▶ **Brief**
Copy, from the entries below, each line in which the string "Кафедра" appears.

▶ **Given data**
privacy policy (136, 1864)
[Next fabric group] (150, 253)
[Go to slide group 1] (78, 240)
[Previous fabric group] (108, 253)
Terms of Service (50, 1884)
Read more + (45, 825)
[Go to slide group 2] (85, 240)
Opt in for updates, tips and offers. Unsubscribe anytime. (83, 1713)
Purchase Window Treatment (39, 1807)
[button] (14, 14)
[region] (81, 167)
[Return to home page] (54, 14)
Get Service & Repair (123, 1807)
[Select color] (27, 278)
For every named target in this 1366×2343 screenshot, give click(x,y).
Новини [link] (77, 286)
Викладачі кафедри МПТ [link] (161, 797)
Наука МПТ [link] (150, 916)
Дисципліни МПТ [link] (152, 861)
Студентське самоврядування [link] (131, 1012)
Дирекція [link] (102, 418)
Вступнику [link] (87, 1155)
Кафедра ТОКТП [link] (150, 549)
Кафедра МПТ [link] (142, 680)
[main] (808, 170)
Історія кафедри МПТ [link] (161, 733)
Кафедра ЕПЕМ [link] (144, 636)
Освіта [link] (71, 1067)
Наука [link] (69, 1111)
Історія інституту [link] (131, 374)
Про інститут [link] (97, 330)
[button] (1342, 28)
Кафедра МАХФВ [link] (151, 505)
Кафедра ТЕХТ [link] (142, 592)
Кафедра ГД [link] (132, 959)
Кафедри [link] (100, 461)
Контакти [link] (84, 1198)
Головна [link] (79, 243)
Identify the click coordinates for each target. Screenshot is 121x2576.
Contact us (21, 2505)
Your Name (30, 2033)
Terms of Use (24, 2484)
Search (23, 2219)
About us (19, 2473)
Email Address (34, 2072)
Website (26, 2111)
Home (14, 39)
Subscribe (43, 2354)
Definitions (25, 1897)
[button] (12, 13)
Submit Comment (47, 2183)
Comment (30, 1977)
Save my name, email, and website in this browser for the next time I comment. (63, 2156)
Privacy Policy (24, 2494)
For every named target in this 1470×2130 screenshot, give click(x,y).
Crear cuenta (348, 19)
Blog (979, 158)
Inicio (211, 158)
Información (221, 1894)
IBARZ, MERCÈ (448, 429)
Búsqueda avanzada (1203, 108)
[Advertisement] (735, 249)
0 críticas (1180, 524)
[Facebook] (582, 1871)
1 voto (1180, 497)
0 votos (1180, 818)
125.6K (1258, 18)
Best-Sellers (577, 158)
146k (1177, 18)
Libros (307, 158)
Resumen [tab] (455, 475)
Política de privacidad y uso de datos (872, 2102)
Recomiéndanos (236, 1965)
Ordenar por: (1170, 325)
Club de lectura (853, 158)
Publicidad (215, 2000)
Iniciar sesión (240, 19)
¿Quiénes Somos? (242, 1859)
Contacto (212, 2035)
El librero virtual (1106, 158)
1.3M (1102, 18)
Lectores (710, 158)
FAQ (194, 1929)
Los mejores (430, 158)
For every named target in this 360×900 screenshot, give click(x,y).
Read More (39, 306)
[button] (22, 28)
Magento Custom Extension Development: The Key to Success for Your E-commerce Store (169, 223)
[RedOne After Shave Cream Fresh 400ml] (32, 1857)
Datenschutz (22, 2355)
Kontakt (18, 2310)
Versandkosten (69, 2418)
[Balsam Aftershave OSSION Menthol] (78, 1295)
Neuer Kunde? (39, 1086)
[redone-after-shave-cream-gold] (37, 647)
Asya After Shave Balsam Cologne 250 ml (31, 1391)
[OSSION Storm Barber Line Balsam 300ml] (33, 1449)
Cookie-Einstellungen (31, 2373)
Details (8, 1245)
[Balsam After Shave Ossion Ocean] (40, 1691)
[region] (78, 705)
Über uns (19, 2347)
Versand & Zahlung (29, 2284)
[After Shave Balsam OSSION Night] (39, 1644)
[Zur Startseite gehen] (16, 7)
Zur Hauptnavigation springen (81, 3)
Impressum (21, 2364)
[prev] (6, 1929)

▶ **Final answer**
Кафедра ТОКТП [link] (150, 549)
Кафедра МПТ [link] (142, 680)
Кафедра ЕПЕМ [link] (144, 636)
Кафедра МАХФВ [link] (151, 505)
Кафедра ТЕХТ [link] (142, 592)
Кафедра ГД [link] (132, 959)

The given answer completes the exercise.